Though some labels such as Giorgio Armani, Versace and Missoni show the latest collections from their own home divisions, most fashion houses get in on the action by partnering with architects or furniture designers on one-off projects. By collaborating with architects and furniture designers, fashion brands can gain the freedom to explore process and materials through more experimental applications.
While they’re not necessarily a money maker, these furniture designs help tie together a brand’s general message.
Many fashion designers created product ranges and installations specifically for the Salone del Mobile audience. The Salone provides the opportunity to discover the creations born of the imagination of fashion directors, in collaboration with the greatest artists and interior designers.
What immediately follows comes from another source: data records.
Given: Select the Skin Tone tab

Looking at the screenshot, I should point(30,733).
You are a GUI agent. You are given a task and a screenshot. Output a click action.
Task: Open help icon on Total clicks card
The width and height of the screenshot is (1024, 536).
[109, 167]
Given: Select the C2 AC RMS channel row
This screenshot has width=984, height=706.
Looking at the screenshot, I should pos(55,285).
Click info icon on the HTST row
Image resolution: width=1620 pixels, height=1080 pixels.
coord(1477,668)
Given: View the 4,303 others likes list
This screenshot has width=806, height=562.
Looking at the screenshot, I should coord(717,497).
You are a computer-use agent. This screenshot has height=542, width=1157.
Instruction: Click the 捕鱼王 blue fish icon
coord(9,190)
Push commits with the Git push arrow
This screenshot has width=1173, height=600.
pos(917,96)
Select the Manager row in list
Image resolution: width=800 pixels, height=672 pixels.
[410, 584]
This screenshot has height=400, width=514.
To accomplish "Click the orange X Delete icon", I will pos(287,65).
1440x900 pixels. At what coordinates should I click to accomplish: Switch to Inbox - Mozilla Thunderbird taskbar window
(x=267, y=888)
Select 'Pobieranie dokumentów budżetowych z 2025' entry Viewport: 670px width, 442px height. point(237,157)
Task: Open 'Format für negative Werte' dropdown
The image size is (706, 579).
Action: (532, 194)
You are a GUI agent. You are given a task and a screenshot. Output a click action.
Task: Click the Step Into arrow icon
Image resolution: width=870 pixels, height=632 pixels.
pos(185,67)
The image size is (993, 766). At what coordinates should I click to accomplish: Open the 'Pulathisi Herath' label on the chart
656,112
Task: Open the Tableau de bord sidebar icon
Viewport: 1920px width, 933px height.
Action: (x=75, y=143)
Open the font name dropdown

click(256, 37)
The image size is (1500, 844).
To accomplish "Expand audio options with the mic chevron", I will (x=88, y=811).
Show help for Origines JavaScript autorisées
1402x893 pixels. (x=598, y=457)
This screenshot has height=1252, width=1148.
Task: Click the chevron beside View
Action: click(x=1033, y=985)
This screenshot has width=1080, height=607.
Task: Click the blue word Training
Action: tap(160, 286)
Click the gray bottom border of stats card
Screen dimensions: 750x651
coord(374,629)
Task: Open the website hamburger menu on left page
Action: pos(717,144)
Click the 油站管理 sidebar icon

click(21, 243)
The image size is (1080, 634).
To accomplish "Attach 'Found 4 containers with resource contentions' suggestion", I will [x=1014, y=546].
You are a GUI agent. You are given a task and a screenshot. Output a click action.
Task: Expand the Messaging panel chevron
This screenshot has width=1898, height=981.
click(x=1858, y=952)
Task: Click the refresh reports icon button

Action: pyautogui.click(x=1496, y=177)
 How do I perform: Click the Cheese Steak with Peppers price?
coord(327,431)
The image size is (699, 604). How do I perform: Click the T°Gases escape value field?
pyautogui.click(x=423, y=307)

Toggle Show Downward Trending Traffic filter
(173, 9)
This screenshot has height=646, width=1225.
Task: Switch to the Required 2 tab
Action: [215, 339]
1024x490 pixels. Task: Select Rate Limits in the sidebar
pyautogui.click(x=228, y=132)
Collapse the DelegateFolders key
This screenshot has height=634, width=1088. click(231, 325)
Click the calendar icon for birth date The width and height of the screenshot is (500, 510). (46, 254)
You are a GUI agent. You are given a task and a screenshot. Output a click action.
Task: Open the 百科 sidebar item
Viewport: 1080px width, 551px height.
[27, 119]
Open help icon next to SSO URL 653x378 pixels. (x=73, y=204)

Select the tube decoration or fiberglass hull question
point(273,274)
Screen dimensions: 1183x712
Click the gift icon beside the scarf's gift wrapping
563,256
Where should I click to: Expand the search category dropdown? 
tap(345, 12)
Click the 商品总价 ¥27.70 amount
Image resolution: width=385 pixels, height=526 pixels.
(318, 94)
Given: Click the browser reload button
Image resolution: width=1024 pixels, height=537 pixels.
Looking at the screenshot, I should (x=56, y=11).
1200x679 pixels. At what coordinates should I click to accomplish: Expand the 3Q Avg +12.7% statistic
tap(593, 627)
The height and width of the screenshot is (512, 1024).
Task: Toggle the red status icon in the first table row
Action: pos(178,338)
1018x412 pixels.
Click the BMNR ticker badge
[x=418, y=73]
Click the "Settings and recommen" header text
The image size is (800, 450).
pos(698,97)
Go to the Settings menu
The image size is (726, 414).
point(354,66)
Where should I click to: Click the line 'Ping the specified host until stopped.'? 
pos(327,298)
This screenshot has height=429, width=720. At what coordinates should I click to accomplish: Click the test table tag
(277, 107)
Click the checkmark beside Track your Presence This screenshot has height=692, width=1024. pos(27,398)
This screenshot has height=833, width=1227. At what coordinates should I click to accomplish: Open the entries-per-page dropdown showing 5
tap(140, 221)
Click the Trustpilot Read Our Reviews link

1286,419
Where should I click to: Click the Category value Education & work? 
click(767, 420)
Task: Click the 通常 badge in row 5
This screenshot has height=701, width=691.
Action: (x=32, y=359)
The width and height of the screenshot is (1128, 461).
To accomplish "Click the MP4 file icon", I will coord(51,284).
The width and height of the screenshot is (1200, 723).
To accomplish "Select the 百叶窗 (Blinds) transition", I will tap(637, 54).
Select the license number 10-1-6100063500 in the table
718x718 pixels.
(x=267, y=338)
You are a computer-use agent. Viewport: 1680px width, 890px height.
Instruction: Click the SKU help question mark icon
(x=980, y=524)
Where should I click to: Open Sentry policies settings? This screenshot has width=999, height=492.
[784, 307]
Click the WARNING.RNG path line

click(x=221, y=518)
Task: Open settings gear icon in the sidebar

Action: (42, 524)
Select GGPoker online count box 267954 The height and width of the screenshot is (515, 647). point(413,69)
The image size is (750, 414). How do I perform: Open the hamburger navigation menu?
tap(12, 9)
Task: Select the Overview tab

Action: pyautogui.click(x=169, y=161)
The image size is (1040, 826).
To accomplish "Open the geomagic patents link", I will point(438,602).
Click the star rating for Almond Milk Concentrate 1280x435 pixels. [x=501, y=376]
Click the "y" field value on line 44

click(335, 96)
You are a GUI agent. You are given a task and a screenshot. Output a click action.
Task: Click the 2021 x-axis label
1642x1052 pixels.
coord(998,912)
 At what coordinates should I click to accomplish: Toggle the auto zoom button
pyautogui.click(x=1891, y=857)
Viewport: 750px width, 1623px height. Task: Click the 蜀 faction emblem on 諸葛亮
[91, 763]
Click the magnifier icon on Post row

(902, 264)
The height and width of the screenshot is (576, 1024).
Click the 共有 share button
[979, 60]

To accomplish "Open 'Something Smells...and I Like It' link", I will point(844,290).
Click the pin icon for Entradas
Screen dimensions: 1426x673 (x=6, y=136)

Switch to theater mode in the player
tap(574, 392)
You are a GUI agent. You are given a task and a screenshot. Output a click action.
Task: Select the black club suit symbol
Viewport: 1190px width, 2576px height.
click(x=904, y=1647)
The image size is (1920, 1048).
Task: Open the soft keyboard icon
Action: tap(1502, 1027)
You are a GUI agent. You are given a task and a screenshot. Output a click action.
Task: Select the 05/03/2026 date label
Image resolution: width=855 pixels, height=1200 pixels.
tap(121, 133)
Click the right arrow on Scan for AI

It’s proof that the boundaries between fashion and furniture/interior design is blurred, and that design from each realm have much to learn from one another.
Milano Moda Design
Milano Moda Design is an International event who takes place in conjunction with the Furniture Fair (Salone del Mobile) Milan Design Week and celebrates the popular bond between fashion and design.
2015 marked the 8th edition of Milano Moda Design, an international event coordinated by national Chamber of Italian fashion that collects the events of fashion houses that, on the occasion of the Salone del Mobile, 2015 participate with presentations of their Home Design Collection or with special events in collaboration with internationally renowned designers.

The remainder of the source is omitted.